The crowd of cord cutters gets a little bigger each day. People are leaving behind expensive cable and satellite bills for streaming services like Hulu and Netflix. Most major television networks offer their shows for free online now. Cutting the cord and moving to streaming services is just easier now.
The problem for many people, especially those using their phones to watch movies, is data. Videos eat up data faster than anything else, and overage charges can cripple your budget if you didn’t plan for them. Netflix is arguably one of the most popular streaming services, but how fast will it drain your data package?
How Much Data Does Netflix Use?
The data Netflix uses is adjustable, and it doesn’t use as much as you probably think. That said, the data usage can add up quickly and eat away at your data cap. At standard resolution, Netflix uses about one gigabyte of data per hour. If you stream HD video, the data usage can ramp up to three gigabytes per hour. Netflix offers four settings for computer and smart TV users:
Most of us want the best quality video we can get which means we may stream video at HD quality. A two-hour movie will cost around six gigabytes of data. If you watch eight movies per week, you can easily use nearly 50 GB of data a week. ISPs tend to allow data caps around 250 to 500 GB per month. Going over your data cap is easy at this point.
If you have kids or other adults in the house, they may use a similar amount of data. By the time you watch a movie or two a day for most of the week and stream some YouTube or music, a data cap of 500 GB will just disappear. Downloading Netflix videos uses about the same amount of data as well.
How Can I Save Data and Watch Netflix?
You can reduce the amount of data Netflix uses through some easy steps. Log in to your Netflix and navigate to your account page. Under your profile settings locate playback settings and change the video quality or data usage settings. Netflix is prone to changing the wording and the layout of this page.
Unless you’re watching videos on a 70-inch TV, and even then, it may not matter much, watch them in SD quality to save data. If you use the lowest settings, it may make your data last longer, but you’ll notice a significant loss in quality. If you need to watch videos on the lowest setting, it may be time to upgrade your data plan. There’s just no good reason to watch a movie if it doesn’t look good.
If you watch movies on your mobile device, the amount of data you have to work with might be much less than your home’s internet service. Some carriers offer unlimited data plans but may throttle your connection during high usage periods. The result is a lot of waiting and staring at the same movie frame for a bit while it loads more video. Different phone plans might cap data at only five gigabytes per month.
You can adjust the amount of mobile data Netflix uses by logging in on your device and navigating to the app’s settings page. Find the data usage section and adjust it to fit your data plan. Keep in mind that saving data means lower video quality. The mobile data usage settings are different from the settings on your computer or TV:
If you can’t change the amount of data Netflix gets to use, go into your phone’s settings and adjust the amount of data the app is allowed to use.
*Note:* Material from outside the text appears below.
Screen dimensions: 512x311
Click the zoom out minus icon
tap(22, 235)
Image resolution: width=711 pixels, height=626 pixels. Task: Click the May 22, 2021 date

You’ll need to find a guide online for your phone, but most phones will let you set the amount of data each app is allowed to use instead of relying on the app, to be honest about its habits.
Mac, Windows, and most Linux distributions have a setting that allows you to meter the internet connection. Again, find a guide for your operating system online and follow the instructions. You can define the amount of data your computer uses for Netflix or across the entire internet connection. This is also an excellent way to limit the amount of data kids use.
Aside from those options, you can simply avoid watching a lot of videos. Schedule movie time and limit yourself to only a few movies each week. Getting into this habit will save data, and you'll probably find that your weeks are more productive as well.
Explain data usage to older kids and develop a schedule for them as well. You should probably do that anyway and turn on parental controls to limit when they’re allowed to watch movies and what types they get to see. Netflix lets you set up a profile for kids which gives you a lot of extra control over their streaming habits.
For young kids, make them ask before they stream anything and be sure parental controls are in place. Kids today know their way around mobile devices, and you don't want them to end up on the dark side of YouTube instead of watching cartoons and funny cat videos.
Keep in mind the numbers we use to describe data usage are little more than educated guesses or averages. For instance, Ultra-HD, sometimes called 4K, may use up to 12 GB of data per hour of streaming instead of seven. HD and SD settings may double or use slightly less data. As of this writing, it’s unclear why Netflix data usage may vary across devices.
You can test the amount of data it uses on your mobile device by using an app designed to monitor data usage or find the app in your phone or tablet’s settings and see how much data it uses per hour. Most mobile devices can tell you how much data each app uses, so note the data usage then watch an hour of Netflix to find out how much it’s really using.
Most computer operating systems offer a similar feature to monitor data usage, or you may find an app for your computer that tracks it as well. The important thing is finding out how much data your device is using and figuring out how to watch good quality movies while saving data. Sadly, the only way to truly save data and enjoy streaming is by limiting the time you spend on Netflix.
Netflix isn’t the bad guy in this scenario. Netflix offers plenty of ways to reduce the amount of data you use, but it simply can't give you the best quality video without hogging your data. Hulu uses slightly less than Netflix, and Amazon Prime uses more data, so swapping streaming services won’t make much difference.